In contrast to the tight group of just 5 threat actors dominating the landscape in 2021, we note how diverse the victim demographics are. For example, we find that businesses of all sizes fall victim, and several different industries are impacted.
Notably, however, in our 2021 Security Navigator report, we observe important shifts in the countries the Cy-X victims are headquartered in. What we see is that the number of victims in non-English speaking countries is growing much faster than what we’ve seen English speaking countries. While we still see English-speaking countries such as the U.S., United Kingdom, Canada suffering more than any other, we’ve noticed that non-English-speaking countries such as China, Japan, India, and European countries have increased their relative share as victims in our database.
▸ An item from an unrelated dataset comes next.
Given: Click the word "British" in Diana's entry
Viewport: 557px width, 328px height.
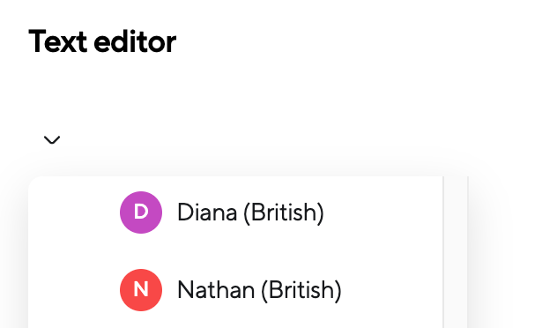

We agree with the conclusions in the CISA advisory that Cy-X has evolved over the past years and is an imminent threat to us as individuals, organizations and as a society. This is especially true when critical infrastructure and industries are impacted.
In January 2022, we noted that 9,82% of all Cy-X victims fell under the finance sector, followed by Construction with 6,25%, Educational Services with 6,25% and Healthcare and Social Assistance constituting 5,36%.
For more insight into our observations regarding Cy-X victimology, please see our 2021 Security Navigator report here.
The advisory list of recommendations for technical counter-measures. We generally concur with this, which has the added advantage of providing a generally robust level of cybersecurity.
For more detailed information, check the advisory here. Our detailed and complete vendor-neutral guidance on technical countermeasures can be found here.
By completing the perfect triad of insatiable demand, limited supply, and the smooth flow of value, cryptocurrencies had helped turn Cy-X into a viable cybercrime business model. When cyber insurance policies started paying the ransom on behalf of the victim, it created the perfect storm. Cy-X is a cybercrimes killer app and as far as we can see, it’s here to stay.
While addressing the systemic factors that create and perpetuate this problem are the only sustainable vaccine to the threat, reducing our own levels of visibility, vulnerability, and accessibility to reduce the likelihood of are an essential short-term measure.